[Pixel coordinate grounding data]

╔══

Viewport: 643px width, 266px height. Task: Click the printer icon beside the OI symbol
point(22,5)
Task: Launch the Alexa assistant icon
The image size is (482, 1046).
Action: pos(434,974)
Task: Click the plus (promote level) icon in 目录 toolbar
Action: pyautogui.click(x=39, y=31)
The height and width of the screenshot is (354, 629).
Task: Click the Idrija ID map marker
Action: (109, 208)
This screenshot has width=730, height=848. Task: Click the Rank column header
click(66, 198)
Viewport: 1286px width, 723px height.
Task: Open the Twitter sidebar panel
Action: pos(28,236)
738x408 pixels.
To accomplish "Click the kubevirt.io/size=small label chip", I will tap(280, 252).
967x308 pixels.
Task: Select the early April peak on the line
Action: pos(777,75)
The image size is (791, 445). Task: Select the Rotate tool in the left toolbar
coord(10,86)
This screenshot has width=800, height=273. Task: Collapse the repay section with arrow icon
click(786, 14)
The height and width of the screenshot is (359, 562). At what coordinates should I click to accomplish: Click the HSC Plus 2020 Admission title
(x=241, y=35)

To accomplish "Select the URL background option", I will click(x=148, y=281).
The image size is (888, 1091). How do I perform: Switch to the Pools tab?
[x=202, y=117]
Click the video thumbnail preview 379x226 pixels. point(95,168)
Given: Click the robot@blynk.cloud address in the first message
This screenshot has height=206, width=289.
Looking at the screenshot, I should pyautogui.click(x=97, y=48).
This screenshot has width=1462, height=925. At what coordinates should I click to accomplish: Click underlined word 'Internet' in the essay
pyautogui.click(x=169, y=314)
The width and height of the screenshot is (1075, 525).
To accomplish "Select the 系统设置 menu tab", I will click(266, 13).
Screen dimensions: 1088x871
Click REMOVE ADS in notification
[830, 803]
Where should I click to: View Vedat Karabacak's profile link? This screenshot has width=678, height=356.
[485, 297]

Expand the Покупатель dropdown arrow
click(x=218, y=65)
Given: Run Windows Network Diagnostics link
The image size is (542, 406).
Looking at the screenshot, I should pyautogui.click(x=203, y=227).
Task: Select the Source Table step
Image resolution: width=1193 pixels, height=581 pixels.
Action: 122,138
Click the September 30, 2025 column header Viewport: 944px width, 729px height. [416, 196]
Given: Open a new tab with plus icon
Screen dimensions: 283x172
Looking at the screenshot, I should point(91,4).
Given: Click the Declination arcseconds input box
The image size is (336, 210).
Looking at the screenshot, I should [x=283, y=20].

╚══

Collect the complete line wherever the string "Given" appears in the records.

Given: Click the robot@blynk.cloud address in the first message
Given: Run Windows Network Diagnostics link
Given: Open a new tab with plus icon
Given: Click the Declination arcseconds input box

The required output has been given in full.